Гетман Меховецкий раздумывал как бы продовольствовать войско, ибо все ближние села и деревни были начисто ограблены. Его раздумья прервало появление посланцев князя Рожинского. Сказали посланцы, что князь собрал войско в четыре тысячи шляхтичей. Все на конях. Прибыл в Кромы, собирается в Орел. Спрашивает, готов ли царь Дмитрий к встрече с ним.
— Да верно ли, что сам князь Рожинский в Кромах? — усомнился Меховецкий. — Как прошли сквозь снега?
Посланцы ответили:
— Разве мы снега не видели? Не к туркам шли!
Меховецкий расстроился. Ему ли не знать властную натуру князя Рожинского. Меховецкий не надеялся одолеть Шуйского, а тем более захватить Москву. Пришел он досыта пограбить русские города. На Богданку, объявленного царем Дмитрием, смотрел, как на оправдание разбоя.
И вот Рожинский. Это уже не грабеж — это война. Это вторжение в прерогативы короля. На том Меховецкому и успокоиться бы. Недалеко до догадки, что за Рожинским стоит нечто большее, чем его необузданная воля. Придется принять посланцев, но раздражить при этом Рожинского, чтобы в обиде отошел от дела Дмитрия. Меховецкий велел посланцам ждать до утра, а сам уединился с Богданкой.
— Государь, — начал он, — то о чем говорил пан Валавский, свершилось. Князь Рожинский со своим войском в Карачеве.
— Ко времени! — ответил Богданка. — Как бы с нашими малыми силами идти на Москву?
— Радости мало, государь! Я не очень-то верил пану Валавскому, что придет князь Рожинский. Тебе известны польские вольности, князь Рожинский это не вольность, а разбой.
— А мы разве не разбоем здесь проживаем?
— Если ты примешь его под свою руку, не миновать тебе ссоры с королем. На Московской земле у тебя враг царь Шуйский. А Рожинского примешь, так сделаешь своим врагом короля Сигизмунда на польской земле. Раздавят тебя, как мышь в мышеловке.

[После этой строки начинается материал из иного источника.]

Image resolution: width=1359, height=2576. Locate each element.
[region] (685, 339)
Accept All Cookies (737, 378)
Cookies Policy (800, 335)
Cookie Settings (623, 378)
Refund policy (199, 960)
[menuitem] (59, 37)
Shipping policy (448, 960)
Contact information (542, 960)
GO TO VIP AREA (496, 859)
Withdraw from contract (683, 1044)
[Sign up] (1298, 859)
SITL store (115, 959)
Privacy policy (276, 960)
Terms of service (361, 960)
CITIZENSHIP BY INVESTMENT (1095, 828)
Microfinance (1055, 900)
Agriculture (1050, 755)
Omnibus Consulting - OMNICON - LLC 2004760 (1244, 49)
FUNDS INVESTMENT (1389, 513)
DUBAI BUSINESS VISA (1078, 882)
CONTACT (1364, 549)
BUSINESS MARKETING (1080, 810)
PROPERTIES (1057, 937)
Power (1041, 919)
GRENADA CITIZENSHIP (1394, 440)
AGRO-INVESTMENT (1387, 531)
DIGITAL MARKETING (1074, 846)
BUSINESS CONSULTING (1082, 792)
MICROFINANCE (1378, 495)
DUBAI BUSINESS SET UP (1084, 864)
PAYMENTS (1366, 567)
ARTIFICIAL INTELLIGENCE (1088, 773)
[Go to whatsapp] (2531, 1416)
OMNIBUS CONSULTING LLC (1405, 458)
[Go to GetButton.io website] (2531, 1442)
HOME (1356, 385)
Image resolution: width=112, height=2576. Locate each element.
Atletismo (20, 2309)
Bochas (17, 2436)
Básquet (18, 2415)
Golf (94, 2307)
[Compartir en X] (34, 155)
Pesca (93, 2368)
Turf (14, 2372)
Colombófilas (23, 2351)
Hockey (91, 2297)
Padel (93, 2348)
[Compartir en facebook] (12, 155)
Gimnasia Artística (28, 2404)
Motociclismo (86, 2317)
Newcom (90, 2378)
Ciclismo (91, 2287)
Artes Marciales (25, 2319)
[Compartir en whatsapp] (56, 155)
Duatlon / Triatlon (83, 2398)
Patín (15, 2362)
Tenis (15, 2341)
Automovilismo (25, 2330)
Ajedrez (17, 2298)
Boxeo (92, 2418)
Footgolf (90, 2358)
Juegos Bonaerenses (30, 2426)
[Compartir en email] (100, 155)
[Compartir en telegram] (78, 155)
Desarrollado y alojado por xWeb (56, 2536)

— Много ли он привел с собой людей?
— Его посланцы говорят, что пять тысяч конных. Хорошо бы польских ратников отвратить от Рожинского и оставить под твоей рукой! Ты-государь!
— Я готов их на службу взять.А еще лучше по домам разойтись бы. Пусть Рожинский сам Москву берет, коли на то хватит сил.
Богданка гнул свои линию, как бы из всего этого предприятия выйти, не знал он, что и Меховецкому того же желалось.
На другой день приготовили посланцам Рожинского царский прием. Нашли избу попросторнее. Полы устелили расшитыми половицами. К лавке приделали спинку, чтобы походила на трон, покрыли ее медвежьими шкурами. Жолнеров поставили у «трона» с топориками, дабы изображали царских рынд. Богданка вспомнил, что царь, принимая послов, сам не говорил. Говорить упросили Валавского. Он знал, что сказать. В сговоре Меховецкого с Богданкой не участник, а сотоварищ Рожинского, распространялся о благородстве польского рыцарства, взявшегося вернуть царю Дмитрию престол, похищенный у него изменой.